With self-documenting code, do you still need documentation?

TLDR: The answer is yes.

But let me elaborate further for you.

What self-documenting code is for?

The first argument on why self-documenting code is important, simply because some developers uses obscure names for their function, variables, and even files. Most of them hides with the reasoning of the infamous "2 hard things in computer science", in which are (1) cache invalidation, (2) naming things. But if you think very carefully, naming things isn't that hard. Just write stuff that are close to the users, if the users said that it's a "product bundle", just type out "product bundle" in your code. It's that simple, and now you'd probably understand what ubiquitous language is. If you're still don't know what's a self-documenting code is, you should see this Stackoverflow post.

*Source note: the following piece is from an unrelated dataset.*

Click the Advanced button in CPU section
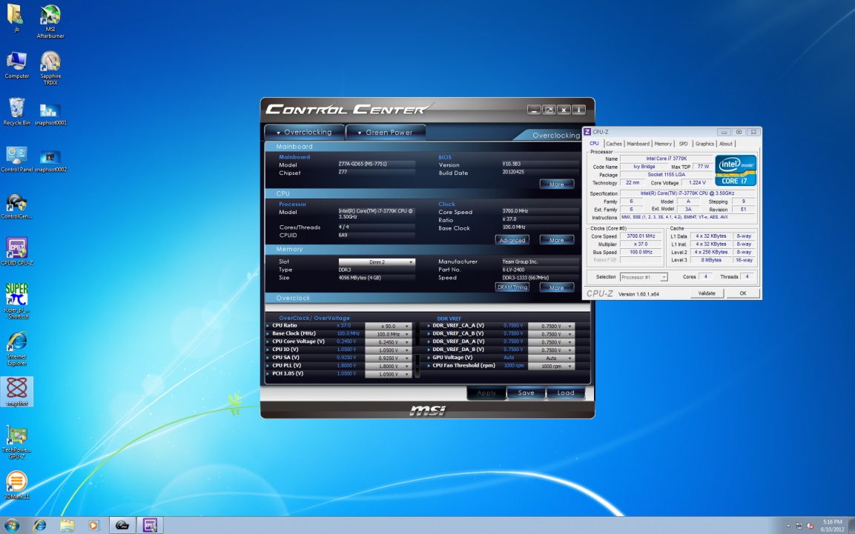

Proves that self-documenting code is enough

A question that rises after people uses self-documenting code is that, "do we still need to write documentation?". This obviously starts an argument. I'd like to quote an argument made by someone to prove self-documenting code is enough:

public class TwilioSMSSender : ISMSSender {
  async Task SendSMSAsync(
    PhoneNumber to,
    string text,
    CancellationToken cancellationToken
  ) {
    if (text.Length > 140) throw new MessageTooLongException();

    ....
  }
}

The code above argues some things:

  • From the method name, it's for sending an SMS (text message)
  • From the class name, it'll be sent through Twilio
  • From the interface name, the function usage will be same with other SMS senders, also expects the same blackbox behavior
  • From the PhoneNumber class parameter, the destination number must be a valid phone number
  • From the method guards, the maximum text length is 140 characters
  • One of the possible exceptions is MessageTooLongException
  • If self-documenting code is not enough, maybe your code is not self-documenting, or you just made happy-path only code.

They also made a note that there are so many other specification that can be documented there, such as:

  • How do you set the Twilio API key
  • Possible error messages from Twilio's API
  • Request timeout
  • Idempotency handling
  • How the service will scale

There are some other arguments on the Stackoverflow post I linked above, saying:

1) Only write comments for code that's hard to understand.
2) Try not to write code that's hard to understand.

By Loofer

What seems trivial for you to understand at the time of writing the code may in fact be very hard for someone else to understand later, even if that someone else is in fact yourself in a few months/years.

By Anders Sandvig

Why you still to write some documentation

I would argue that self-documentation code is not enough, not because I only code happy-paths and not because I always write code that's hard to understand. Sometimes on a certain programming language, there are times that we have to sacrifice readability in order to achieve some performance benefits. Let's take one dumb example for finding the absolute number from a certain value. The language I'm using is Go.

package main

func Abs(x float) float64 {
  if x < 0 {
    return x * -1
  }

  return x
}

It's easy to understand, right? To find an absolute number from a certain value, all we need is to just check if it's lower than one. If it is, then multiply it by -1. But, why does the official Go implementation for absolute number is this?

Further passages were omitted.